Two, it’s plausible that AI is what is called a strategic industry, or it’s a natural global oligopoly in that various properties of AI services mean that an incumbent company is able to basically retain a monopoly in that service in that sector. If you think about Facebook, if you think about Google, if you think about Amazon, each of these are companies that it’s very hard to compete with on their core industry. If that’s the case, if AI services in general have this property, which could arise from the digitization of services so there’s a zero marginal cost or a low marginal cost in what they’re providing as well as to other sources of increasing returns to scale, such as this virtual cycle in AI that once you have some consumers, they provide data, which allows your algorithm to become better, which gets you more consumers and support …
This would mean, or this could mean, a move away from sort of liberal economic world order and logic that has governed the past decades where free trade increases all countries’ wealth, and countries have really sort of embraced this logic of cooperation and economic productivity. You could have a reversion to economic nationalism, protectionism, mercantilism, where countries are each trying to build up their own AI champion in the way that has been done in the past with oil companies or automobiles or commercial aircraft.
You can see that today where most of the AI companies are in the U.S., and the main rival comes from China, which has basically been protectionist with its market. It’s excluded American companies and cultivated its own sort of AI champions. Okay, that was the second extreme possibility. Maybe I’ll just go quickly through three and four. Three is surveillance and control. You can imagine ubiquitous sensors, algorithms that can identify individuals through face recognition, through gait, through other kinds of behavioral signatures.
Robert Wiblin: We’re basically already there, I think. We’re all carrying around location detectors in our pockets every day.
Allan Dafoe: I agree. I don’t think it would be that hard to build a full system to monitor the public, track what they’re saying and doing, profile, identify individuals who might be a challenge to some political objective or an ally, have tailored persuasion. What much of the ad research money is going to is figuring how you can persuade individuals to buy some product or feel differently about something. Lastly, robotic repression. Many coups or authoritarian governments fell because the army was not willing to fire on the citizens. If you have autonomous weapons that have a good independent chain of command that doesn’t go through a human, then citizens might lose that protection of human decency.

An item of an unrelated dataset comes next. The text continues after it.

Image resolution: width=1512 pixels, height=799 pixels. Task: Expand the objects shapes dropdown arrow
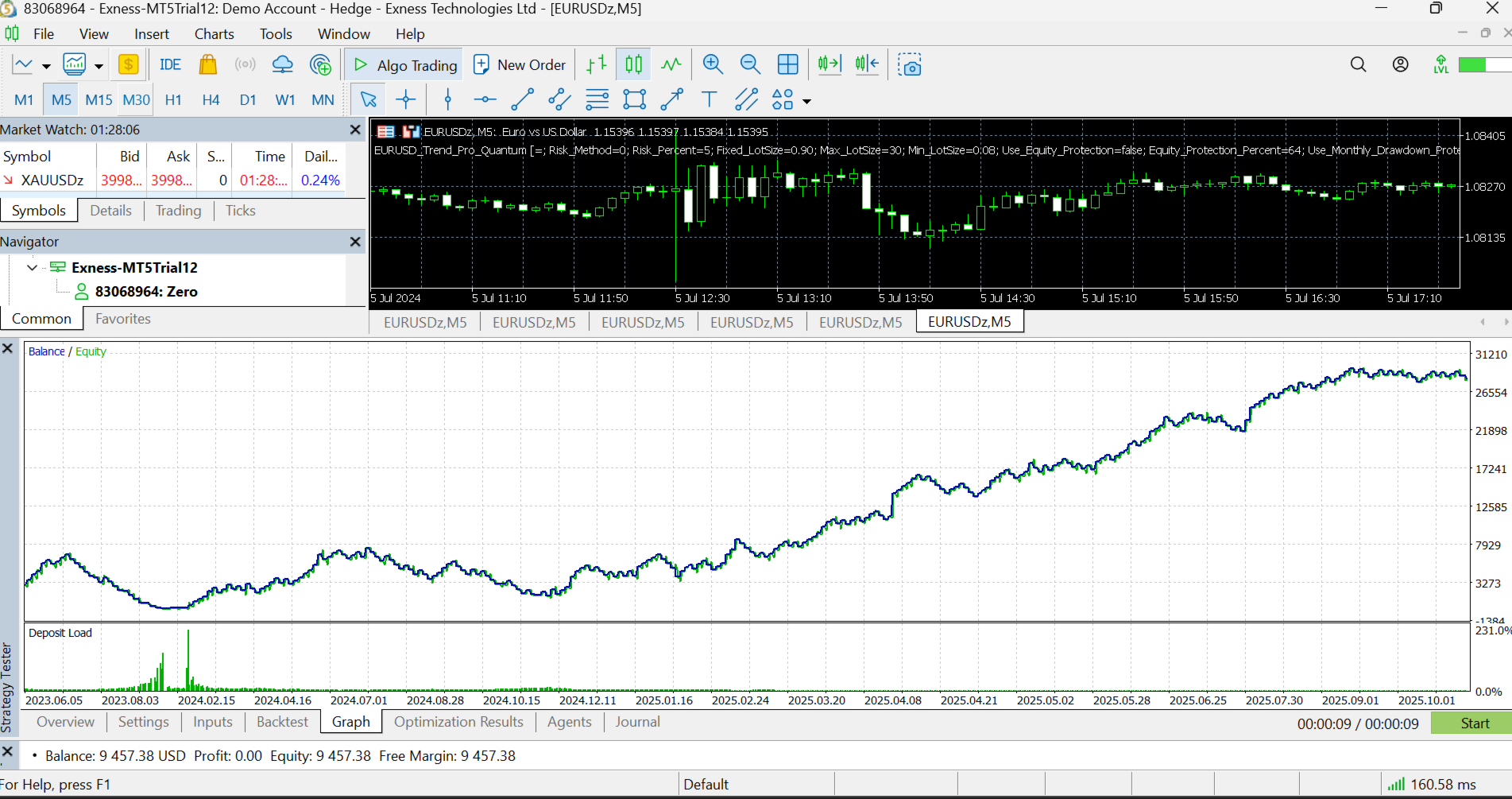pos(807,101)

Robert Wiblin: Yeah. This really only requires the willingness to build these capabilities as a major state.
Allan Dafoe: Yes, and if the public has power, their failure to defend themselves from such a system.
Robert Wiblin: Yeah.
Allan Dafoe: Then, there’s a fourth that … Again, to clarify, all of this, I think, comes from AI today. We don’t need to concoct a science-fiction story of new technology to generate this capability. The fourth is strategic stability. It may be that imagery intelligence from satellites, from subsea sensors, passive sensors, or submersibles that are tracking, say, submarine ballistic missiles, to analysis of social network behavior, would be sufficient to reveal most of the submarine ballistic missiles and mobile ballistic missiles that are currently the two most secure arms of the nuclear triad.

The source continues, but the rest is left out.